### [Metin Bölümü]
TOPRAĞIN FİZİKSEL VE KİMYASAL ÖZELLİKLERİ
TOPRAĞIN
FİZİKSEL VE KİMYASAL ÖZELLİKLERİ
1)TOPRAĞIN FİZİKSEL ÖZELLİKLERİ
Toprağın fiziksel özelliklerini, toprağın katı fazını oluşturan maddelerin
boyutları, bunların birbirlerine bağlanma durumları, agregat sistemleri,
agregat veya toprak parçalarının diziliş ve duruş şekilleri teşkil etmektedir.
Toprağın fiziksel özellikleri, toprakta havalanma, suyun toprağa sızması ve
alıkonulması, köklerin nüfuzunu, toprakta bitki besin maddelerinin tutulmasını
önemli ölçüde tayin etmektedir. Mesela kil gibi ince unsurlu maddelerden oluşan
toprak kütlesinin havalanması ve suyun sızması güç olmaktadır. Buna karşılık
taneli bir yapı gösteren topraklarda havalanma ve su dolaşımı mükemmel olarak
cereyan eder.
a)Toprağın Bünyesi (Tekstür)
Toprağın katı fazını kil, mil ve kum boyutundaki malzemeler oluşturmaktadır. Bu
boyuttaki malzemelerin toprak içindeki nispi miktarları ve bunların
birbirlerine göre oranları toprağın tekstürünü ifade etmektedir. Toprağın
tekstür sınıflarına ayrımında toprağın kimyasal bileşimi, renk, ağırlık ve
diğer özellikleri gözetilmeksizin sadece farklı boyuttaki parçaların toprakta
bulunan parçaları esas alınmaktadır.
Toprağı
oluşturan parçaların boyutu küçüldükçe 1 gr. da ki parçacık sayısı artmakta ve parçaların işgal
ettikleri yüzey de genişlemektedir. Özellikle kilin parçacık sayısı ve yüzey
alanının aşırı derecede geniş olması dikkat çekicidir. Kum büyük ebattadır ve
eşit ağırlıktaki kil minerallerine göre çok yüzey işgal etmektedir. Bu bakımdan
kumun, toprağın kimyasal ve fiziksel aktivitesindeki oynadığı rol ihmal
edilecek kadar azdır. Kum toprak yapısında çatı vazifesi görmekte, hava ve
suyun dolaşımını kolaylaştırmaktadır.

### [Sağlanan Bilgiler]
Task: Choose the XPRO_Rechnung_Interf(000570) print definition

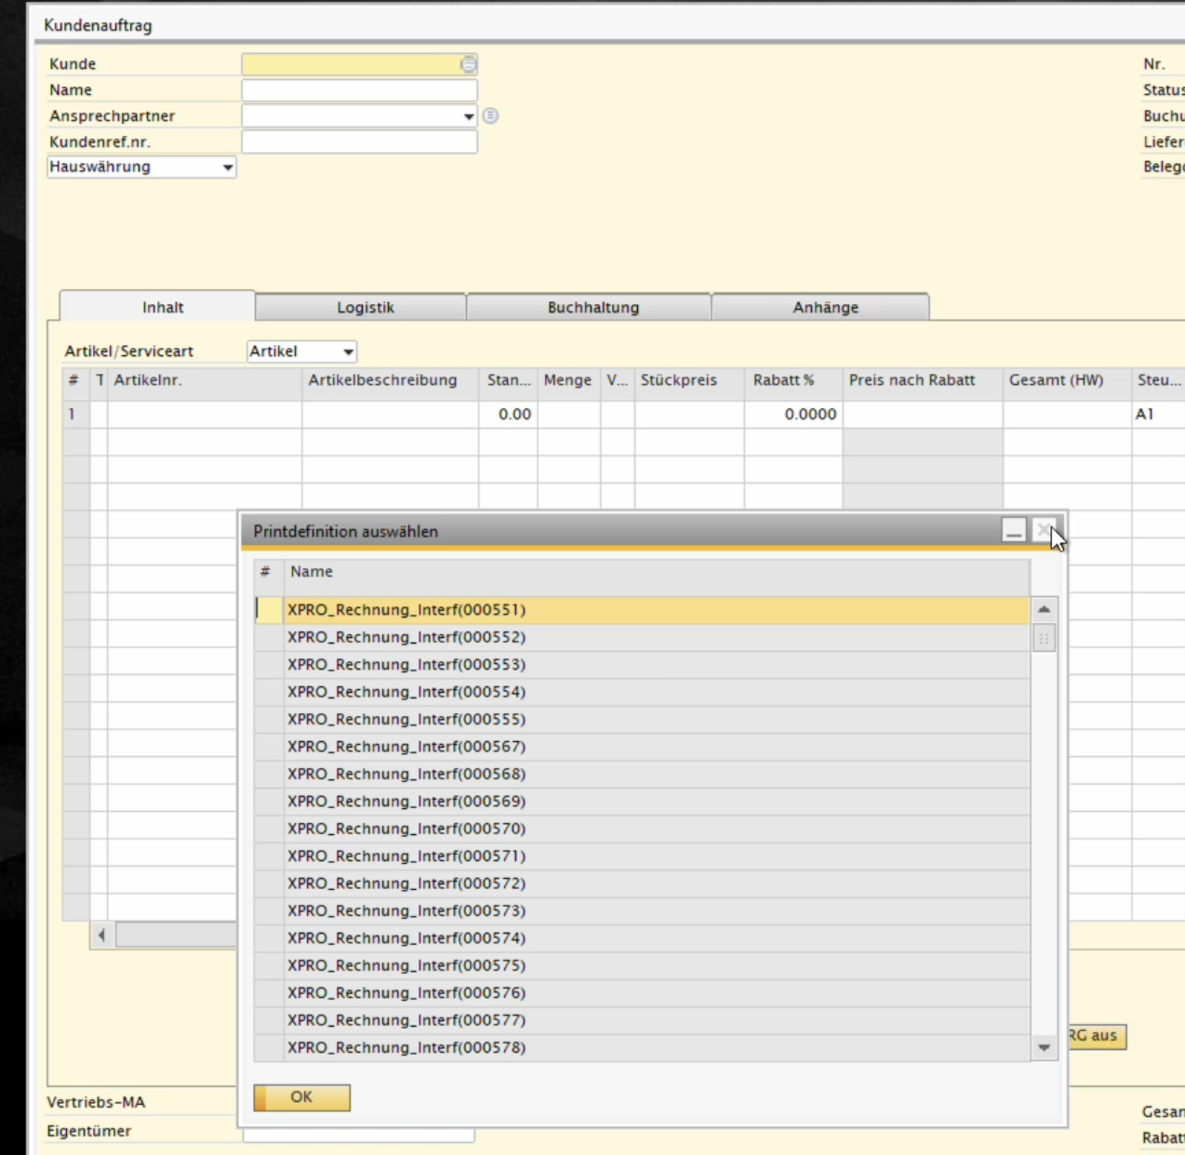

### [Alıştırmanın Amacı]
Toprağın fiziksel ve kimyasal özellikleriyle ilgili metinde "TOPRAĞIN FİZİKSEL VE" ile "a)Toprağın Bünyesi (Tekstür)" arasındaki bölümü, bu ifadeler de dahil olmak üzere aynen aktarın. Yalnızca metinden yararlanın.

### [Göreve Yanıt]
TOPRAĞIN FİZİKSEL VE KİMYASAL ÖZELLİKLERİ
TOPRAĞIN
FİZİKSEL VE KİMYASAL ÖZELLİKLERİ
1)TOPRAĞIN FİZİKSEL ÖZELLİKLERİ
Toprağın fiziksel özelliklerini, toprağın katı fazını oluşturan maddelerin
boyutları, bunların birbirlerine bağlanma durumları, agregat sistemleri,
agregat veya toprak parçalarının diziliş ve duruş şekilleri teşkil etmektedir.
Toprağın fiziksel özellikleri, toprakta havalanma, suyun toprağa sızması ve
alıkonulması, köklerin nüfuzunu, toprakta bitki besin maddelerinin tutulmasını
önemli ölçüde tayin etmektedir. Mesela kil gibi ince unsurlu maddelerden oluşan
toprak kütlesinin havalanması ve suyun sızması güç olmaktadır. Buna karşılık
taneli bir yapı gösteren topraklarda havalanma ve su dolaşımı mükemmel olarak
cereyan eder.
a)Toprağın Bünyesi (Tekstür)